- _DO THIS_
Retype the entries below word for word, leaving out the pictures.

--

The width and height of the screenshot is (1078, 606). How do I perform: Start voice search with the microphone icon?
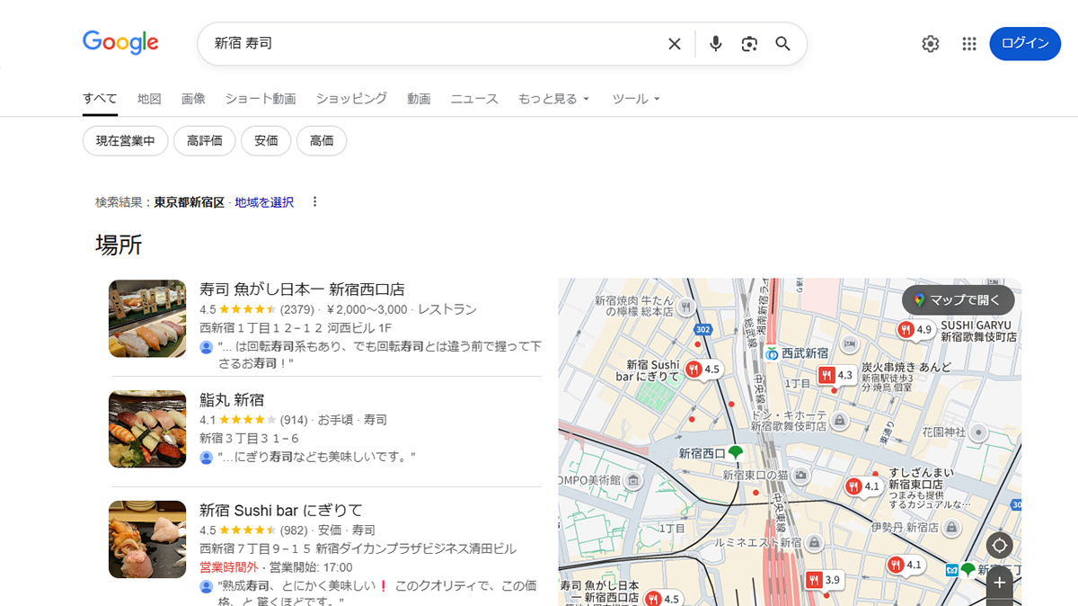(715, 42)

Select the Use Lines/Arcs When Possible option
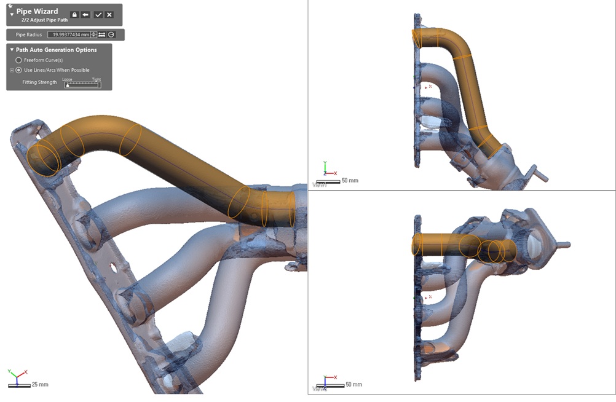pyautogui.click(x=18, y=69)
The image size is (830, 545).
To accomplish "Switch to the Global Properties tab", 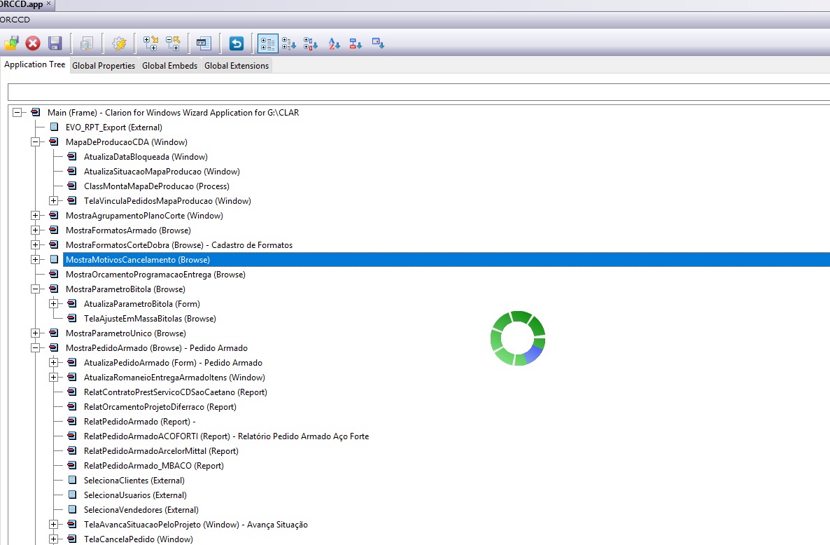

--

- _TASK SOLUTION_
The width and height of the screenshot is (1078, 606). How do I perform: Start voice search with the microphone icon?
(715, 42)

Select the Use Lines/Arcs When Possible option
pyautogui.click(x=18, y=69)
The image size is (830, 545).
To accomplish "Switch to the Global Properties tab", 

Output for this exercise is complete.